[Saved data entries]
## BEGIN

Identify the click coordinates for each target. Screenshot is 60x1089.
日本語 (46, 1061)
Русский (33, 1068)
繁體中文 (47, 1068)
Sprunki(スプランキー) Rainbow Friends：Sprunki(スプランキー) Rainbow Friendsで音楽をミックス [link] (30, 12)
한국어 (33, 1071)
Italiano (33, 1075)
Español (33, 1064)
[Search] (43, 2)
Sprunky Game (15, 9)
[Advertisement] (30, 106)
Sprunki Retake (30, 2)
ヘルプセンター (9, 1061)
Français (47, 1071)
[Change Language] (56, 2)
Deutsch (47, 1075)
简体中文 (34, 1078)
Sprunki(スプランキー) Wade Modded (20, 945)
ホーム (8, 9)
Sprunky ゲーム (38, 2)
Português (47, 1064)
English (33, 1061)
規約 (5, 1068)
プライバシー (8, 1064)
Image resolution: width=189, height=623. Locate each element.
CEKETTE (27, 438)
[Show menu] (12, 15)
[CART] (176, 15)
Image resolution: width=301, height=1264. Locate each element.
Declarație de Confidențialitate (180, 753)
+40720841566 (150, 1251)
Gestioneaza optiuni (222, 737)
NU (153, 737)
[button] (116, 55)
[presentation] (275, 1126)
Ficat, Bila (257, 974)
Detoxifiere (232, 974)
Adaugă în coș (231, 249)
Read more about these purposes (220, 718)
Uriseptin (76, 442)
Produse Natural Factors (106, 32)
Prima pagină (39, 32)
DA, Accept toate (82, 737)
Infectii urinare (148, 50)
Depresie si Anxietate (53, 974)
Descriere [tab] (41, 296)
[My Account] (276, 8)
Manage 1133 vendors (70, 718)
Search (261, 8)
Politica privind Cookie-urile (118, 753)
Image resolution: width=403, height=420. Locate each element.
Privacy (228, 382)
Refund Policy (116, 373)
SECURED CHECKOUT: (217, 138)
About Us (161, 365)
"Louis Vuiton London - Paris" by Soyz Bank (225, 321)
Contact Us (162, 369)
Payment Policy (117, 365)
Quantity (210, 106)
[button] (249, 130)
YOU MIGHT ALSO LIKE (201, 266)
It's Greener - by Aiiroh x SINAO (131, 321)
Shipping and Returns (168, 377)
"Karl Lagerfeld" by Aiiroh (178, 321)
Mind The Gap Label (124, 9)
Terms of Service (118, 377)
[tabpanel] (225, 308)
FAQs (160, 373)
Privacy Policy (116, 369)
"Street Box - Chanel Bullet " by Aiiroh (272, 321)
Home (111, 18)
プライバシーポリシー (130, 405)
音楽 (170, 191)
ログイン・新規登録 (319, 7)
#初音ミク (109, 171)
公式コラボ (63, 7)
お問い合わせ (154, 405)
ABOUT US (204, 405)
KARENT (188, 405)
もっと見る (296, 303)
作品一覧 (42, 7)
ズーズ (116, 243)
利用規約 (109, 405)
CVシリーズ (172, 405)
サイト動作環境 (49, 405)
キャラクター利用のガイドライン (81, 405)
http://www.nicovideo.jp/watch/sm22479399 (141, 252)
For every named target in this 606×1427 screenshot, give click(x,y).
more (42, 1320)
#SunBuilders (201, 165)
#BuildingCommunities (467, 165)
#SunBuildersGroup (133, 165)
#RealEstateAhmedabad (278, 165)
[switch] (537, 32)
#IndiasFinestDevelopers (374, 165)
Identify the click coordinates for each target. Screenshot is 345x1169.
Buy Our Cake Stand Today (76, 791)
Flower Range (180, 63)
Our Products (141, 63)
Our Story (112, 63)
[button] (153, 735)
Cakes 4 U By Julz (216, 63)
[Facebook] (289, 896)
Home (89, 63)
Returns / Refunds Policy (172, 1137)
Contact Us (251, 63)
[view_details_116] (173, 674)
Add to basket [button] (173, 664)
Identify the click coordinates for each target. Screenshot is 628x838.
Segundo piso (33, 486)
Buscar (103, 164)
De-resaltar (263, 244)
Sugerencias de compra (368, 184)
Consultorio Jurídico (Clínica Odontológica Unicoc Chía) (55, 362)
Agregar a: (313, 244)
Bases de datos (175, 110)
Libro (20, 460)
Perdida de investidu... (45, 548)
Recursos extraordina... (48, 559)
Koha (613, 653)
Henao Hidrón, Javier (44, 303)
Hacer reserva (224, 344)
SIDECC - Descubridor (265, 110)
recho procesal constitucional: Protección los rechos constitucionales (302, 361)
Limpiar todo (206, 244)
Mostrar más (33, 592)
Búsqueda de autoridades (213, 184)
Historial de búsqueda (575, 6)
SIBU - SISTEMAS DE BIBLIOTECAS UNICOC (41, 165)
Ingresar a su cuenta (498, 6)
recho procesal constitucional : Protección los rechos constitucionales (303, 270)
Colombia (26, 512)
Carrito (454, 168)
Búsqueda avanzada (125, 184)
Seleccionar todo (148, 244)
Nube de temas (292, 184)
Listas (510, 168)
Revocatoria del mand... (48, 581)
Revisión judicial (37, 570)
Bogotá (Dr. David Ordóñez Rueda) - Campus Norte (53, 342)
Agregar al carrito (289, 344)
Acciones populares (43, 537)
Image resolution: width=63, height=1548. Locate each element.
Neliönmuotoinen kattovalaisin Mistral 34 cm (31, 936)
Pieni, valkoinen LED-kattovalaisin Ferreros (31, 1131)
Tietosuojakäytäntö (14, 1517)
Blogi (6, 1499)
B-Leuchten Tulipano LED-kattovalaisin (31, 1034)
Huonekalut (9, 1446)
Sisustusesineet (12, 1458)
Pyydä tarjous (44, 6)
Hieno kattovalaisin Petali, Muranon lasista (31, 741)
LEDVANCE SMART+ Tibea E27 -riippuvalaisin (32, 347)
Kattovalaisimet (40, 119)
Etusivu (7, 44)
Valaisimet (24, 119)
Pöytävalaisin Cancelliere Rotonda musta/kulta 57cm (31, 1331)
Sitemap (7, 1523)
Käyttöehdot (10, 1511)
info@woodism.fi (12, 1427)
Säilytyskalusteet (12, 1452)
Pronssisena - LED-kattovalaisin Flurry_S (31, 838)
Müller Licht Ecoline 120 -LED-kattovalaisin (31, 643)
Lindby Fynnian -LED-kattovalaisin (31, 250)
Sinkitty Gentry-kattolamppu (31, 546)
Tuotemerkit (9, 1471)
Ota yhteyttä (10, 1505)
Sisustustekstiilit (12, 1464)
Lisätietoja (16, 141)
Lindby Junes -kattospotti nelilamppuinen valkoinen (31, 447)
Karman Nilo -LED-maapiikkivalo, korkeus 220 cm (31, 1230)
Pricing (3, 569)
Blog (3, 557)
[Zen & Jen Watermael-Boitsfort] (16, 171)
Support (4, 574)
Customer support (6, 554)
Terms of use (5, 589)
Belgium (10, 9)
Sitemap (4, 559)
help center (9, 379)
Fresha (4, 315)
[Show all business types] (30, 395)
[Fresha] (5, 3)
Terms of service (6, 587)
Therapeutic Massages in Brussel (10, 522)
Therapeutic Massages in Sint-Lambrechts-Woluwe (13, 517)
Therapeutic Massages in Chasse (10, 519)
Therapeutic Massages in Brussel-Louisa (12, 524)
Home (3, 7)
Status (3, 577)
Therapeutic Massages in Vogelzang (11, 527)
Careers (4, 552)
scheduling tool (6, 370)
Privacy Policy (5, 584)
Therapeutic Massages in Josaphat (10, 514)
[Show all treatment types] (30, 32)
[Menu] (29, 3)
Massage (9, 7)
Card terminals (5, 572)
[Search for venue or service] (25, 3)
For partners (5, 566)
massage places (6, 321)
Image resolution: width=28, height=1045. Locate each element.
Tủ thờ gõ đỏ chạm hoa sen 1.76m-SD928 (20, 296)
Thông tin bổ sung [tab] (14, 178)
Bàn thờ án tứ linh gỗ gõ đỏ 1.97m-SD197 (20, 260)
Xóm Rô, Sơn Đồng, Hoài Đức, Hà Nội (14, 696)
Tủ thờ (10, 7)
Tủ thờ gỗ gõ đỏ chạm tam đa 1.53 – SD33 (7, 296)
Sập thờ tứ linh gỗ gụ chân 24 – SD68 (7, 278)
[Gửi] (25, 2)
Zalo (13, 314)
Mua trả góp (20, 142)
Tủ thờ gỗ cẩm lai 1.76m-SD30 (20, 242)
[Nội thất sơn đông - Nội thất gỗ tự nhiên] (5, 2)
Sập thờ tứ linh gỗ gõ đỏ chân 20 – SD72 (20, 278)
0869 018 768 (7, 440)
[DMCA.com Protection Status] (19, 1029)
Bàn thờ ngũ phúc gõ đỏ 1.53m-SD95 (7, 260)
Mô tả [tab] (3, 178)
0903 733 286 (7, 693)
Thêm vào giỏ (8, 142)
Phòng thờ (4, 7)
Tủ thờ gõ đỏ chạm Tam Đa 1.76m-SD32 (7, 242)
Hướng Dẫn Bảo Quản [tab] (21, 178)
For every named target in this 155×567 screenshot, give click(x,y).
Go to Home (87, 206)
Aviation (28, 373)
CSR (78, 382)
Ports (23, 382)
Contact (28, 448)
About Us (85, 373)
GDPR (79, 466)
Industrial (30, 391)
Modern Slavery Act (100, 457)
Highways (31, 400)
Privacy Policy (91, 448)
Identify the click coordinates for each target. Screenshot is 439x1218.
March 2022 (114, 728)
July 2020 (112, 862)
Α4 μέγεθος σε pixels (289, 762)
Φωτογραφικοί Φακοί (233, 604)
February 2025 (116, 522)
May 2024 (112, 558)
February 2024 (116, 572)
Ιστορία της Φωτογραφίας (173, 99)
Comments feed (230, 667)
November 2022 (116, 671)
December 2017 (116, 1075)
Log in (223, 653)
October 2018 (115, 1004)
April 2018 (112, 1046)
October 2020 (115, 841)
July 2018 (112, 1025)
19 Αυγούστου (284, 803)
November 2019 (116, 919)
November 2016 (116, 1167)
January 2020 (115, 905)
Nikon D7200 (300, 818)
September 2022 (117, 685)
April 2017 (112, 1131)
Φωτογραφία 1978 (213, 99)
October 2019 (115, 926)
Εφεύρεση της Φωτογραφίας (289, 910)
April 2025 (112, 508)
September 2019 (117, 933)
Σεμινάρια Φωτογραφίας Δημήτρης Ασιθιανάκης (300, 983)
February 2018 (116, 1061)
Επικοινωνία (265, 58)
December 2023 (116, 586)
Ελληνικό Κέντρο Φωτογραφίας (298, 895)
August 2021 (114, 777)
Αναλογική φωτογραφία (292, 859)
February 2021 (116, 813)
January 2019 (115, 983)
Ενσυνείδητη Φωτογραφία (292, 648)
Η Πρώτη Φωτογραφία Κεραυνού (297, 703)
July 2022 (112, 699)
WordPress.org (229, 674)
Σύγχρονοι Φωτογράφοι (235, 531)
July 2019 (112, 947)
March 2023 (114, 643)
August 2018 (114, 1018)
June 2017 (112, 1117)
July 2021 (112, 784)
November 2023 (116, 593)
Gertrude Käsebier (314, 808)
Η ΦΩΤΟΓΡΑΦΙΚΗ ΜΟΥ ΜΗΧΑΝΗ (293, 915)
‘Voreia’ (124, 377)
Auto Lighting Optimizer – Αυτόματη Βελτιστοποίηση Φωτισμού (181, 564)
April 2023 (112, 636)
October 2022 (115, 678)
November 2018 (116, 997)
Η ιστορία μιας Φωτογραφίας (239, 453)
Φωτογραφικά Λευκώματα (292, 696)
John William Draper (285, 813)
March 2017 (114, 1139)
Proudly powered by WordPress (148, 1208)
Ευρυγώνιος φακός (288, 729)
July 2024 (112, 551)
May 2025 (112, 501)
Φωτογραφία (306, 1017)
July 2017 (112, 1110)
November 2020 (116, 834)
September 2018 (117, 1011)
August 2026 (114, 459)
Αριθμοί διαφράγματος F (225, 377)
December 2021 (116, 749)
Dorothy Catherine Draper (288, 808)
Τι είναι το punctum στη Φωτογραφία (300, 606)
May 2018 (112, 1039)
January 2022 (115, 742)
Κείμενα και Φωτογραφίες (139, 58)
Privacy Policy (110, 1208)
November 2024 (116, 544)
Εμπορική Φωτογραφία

## END

= EXERCISE REQUIREMENTS =
Return the records from the line that contains "Auto Lighting Optimizer" to the line that contains "May 2018 (112, 1039)", both included, reproducing each line without any change.

= WRITTEN RESPONSE =
Auto Lighting Optimizer – Αυτόματη Βελτιστοποίηση Φωτισμού (181, 564)
April 2023 (112, 636)
October 2022 (115, 678)
November 2018 (116, 997)
Η ιστορία μιας Φωτογραφίας (239, 453)
Φωτογραφικά Λευκώματα (292, 696)
John William Draper (285, 813)
March 2017 (114, 1139)
Proudly powered by WordPress (148, 1208)
Ευρυγώνιος φακός (288, 729)
July 2024 (112, 551)
May 2025 (112, 501)
Φωτογραφία (306, 1017)
July 2017 (112, 1110)
November 2020 (116, 834)
September 2018 (117, 1011)
August 2026 (114, 459)
Αριθμοί διαφράγματος F (225, 377)
December 2021 (116, 749)
Dorothy Catherine Draper (288, 808)
Τι είναι το punctum στη Φωτογραφία (300, 606)
May 2018 (112, 1039)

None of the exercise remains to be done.